- [Your assignment] From the entries that follow, list every line in which the string "menu" appears.

- [Exercise materials]
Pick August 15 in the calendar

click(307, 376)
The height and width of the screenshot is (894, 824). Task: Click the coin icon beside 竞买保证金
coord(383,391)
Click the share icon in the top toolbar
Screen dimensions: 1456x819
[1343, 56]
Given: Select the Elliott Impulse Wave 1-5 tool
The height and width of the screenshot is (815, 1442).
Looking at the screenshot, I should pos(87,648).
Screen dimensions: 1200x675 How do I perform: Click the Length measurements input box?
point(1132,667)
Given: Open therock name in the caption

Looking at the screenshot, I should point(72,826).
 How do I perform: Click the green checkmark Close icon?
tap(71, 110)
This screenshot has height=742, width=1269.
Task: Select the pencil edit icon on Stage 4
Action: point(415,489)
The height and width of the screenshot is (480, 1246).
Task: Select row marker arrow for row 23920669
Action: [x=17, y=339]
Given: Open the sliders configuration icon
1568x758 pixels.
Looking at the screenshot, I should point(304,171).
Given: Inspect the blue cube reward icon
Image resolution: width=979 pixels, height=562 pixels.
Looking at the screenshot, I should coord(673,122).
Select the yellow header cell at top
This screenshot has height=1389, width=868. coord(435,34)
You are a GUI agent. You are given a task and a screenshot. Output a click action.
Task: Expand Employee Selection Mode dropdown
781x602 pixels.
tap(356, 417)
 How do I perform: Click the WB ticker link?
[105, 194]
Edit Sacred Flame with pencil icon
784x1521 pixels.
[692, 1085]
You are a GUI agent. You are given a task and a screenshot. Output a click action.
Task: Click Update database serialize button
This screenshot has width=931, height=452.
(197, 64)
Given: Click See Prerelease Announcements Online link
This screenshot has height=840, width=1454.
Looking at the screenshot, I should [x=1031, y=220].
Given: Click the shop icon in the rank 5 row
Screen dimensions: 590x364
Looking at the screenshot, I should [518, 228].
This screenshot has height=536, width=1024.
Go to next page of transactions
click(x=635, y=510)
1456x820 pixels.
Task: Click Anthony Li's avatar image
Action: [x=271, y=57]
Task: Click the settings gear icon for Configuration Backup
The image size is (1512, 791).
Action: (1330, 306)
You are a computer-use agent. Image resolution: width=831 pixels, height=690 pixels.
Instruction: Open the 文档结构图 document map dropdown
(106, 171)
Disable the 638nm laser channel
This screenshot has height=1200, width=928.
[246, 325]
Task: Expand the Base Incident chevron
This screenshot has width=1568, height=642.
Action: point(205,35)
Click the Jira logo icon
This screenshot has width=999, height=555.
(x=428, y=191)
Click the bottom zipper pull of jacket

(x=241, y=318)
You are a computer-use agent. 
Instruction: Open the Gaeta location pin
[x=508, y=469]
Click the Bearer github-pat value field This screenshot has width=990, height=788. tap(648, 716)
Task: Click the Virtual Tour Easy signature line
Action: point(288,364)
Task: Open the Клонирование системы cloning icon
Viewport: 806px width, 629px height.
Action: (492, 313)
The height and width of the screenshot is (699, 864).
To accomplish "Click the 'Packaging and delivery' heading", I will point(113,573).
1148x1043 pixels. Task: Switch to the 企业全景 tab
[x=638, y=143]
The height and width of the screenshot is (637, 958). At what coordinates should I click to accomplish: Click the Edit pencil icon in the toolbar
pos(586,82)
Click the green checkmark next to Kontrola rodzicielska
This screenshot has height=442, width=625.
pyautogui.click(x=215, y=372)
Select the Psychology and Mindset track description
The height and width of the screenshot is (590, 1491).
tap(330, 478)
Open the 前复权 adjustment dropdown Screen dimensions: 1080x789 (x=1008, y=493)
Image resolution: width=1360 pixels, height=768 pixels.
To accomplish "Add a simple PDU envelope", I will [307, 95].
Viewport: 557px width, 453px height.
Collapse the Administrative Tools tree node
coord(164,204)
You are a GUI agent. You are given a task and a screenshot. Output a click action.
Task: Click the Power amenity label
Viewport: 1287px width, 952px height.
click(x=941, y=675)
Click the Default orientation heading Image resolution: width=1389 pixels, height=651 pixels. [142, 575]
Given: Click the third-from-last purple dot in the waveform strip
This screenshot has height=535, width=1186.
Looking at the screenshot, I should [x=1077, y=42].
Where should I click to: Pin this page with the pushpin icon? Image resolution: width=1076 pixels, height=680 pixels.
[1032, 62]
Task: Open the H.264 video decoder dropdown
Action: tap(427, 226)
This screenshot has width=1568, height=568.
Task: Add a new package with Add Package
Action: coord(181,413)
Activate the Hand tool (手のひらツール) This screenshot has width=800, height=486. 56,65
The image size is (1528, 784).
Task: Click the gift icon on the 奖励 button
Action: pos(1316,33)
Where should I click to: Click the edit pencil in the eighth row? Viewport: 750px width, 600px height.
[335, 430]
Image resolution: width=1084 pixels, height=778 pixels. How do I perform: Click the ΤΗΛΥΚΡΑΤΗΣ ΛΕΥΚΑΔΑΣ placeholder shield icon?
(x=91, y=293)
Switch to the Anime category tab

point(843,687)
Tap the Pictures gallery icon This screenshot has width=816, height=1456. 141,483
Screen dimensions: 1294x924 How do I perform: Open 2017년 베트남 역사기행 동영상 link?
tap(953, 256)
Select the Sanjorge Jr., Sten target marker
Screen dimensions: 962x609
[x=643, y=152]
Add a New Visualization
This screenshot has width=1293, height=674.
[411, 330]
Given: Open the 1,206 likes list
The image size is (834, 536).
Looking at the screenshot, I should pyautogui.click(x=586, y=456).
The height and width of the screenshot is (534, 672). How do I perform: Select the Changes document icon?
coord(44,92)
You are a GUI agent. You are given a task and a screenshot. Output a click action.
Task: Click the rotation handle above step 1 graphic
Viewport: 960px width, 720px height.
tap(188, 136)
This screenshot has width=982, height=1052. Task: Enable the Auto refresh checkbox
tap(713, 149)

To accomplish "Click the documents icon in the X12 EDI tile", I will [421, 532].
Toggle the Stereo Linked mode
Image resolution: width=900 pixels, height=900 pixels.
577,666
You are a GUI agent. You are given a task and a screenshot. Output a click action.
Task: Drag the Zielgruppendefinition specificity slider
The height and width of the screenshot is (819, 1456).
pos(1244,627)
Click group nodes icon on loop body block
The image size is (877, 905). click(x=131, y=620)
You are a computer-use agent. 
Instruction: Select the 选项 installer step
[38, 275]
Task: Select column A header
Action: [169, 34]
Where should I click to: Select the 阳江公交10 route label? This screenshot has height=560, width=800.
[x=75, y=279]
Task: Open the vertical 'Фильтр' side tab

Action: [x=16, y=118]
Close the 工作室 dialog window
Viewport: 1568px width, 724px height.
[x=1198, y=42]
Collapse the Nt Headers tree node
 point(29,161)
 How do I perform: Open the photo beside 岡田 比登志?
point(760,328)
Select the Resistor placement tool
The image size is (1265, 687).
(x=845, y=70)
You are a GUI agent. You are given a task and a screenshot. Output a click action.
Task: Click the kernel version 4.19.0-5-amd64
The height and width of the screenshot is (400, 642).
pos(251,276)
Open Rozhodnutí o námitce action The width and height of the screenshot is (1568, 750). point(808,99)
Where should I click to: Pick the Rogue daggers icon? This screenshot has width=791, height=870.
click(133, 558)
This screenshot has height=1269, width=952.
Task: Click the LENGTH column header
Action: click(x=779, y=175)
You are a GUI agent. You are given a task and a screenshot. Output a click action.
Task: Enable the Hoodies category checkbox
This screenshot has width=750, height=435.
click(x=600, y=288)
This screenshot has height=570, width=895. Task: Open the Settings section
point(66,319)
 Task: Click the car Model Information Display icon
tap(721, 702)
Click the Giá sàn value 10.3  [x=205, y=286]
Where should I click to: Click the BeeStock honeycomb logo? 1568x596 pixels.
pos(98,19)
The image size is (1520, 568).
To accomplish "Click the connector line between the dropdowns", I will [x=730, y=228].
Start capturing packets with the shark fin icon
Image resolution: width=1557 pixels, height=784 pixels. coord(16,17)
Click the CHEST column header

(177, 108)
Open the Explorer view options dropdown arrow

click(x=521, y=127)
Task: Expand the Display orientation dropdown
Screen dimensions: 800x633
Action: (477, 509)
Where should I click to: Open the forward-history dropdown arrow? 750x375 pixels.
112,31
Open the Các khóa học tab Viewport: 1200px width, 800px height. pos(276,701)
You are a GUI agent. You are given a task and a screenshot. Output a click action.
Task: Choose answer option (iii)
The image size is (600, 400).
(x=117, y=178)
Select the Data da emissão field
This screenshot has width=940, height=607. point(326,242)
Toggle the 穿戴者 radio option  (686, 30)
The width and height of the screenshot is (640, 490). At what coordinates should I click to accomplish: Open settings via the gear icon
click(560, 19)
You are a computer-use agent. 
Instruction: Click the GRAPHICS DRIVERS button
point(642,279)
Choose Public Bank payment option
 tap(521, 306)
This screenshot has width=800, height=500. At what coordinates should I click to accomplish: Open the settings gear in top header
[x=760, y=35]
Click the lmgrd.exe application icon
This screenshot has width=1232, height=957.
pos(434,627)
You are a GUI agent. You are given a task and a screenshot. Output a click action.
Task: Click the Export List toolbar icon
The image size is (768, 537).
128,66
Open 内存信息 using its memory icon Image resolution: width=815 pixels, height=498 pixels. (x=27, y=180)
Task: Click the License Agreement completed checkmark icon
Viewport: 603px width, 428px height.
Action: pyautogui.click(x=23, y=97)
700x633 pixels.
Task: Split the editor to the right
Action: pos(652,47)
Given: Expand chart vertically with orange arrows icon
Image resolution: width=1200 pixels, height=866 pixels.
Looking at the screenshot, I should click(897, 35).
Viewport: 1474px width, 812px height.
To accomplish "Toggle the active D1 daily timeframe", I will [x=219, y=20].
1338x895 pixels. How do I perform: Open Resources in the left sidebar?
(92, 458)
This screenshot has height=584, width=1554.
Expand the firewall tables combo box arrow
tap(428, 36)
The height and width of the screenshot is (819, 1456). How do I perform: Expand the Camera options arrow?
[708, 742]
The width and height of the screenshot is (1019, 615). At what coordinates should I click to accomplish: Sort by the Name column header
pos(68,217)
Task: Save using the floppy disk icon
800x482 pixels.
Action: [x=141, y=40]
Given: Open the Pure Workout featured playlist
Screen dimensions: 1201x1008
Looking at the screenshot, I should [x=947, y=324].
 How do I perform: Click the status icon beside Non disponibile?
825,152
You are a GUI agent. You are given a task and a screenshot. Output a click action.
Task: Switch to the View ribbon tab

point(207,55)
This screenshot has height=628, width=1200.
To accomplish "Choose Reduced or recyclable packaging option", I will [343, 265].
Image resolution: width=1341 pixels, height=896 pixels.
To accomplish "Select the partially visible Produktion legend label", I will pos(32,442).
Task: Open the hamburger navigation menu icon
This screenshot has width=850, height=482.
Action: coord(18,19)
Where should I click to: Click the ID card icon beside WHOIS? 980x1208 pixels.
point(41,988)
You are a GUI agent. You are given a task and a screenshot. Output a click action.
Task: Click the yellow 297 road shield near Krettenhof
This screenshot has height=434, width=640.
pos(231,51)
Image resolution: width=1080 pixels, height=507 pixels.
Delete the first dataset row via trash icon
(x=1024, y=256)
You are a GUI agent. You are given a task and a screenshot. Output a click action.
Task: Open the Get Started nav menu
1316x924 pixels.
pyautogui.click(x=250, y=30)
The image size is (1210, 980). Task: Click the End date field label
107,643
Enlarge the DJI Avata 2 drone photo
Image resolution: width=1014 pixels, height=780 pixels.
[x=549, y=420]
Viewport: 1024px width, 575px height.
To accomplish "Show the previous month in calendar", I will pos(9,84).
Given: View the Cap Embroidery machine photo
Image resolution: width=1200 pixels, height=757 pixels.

- [Answer for the task]
Task: Open the hamburger navigation menu icon
Task: Open the Get Started nav menu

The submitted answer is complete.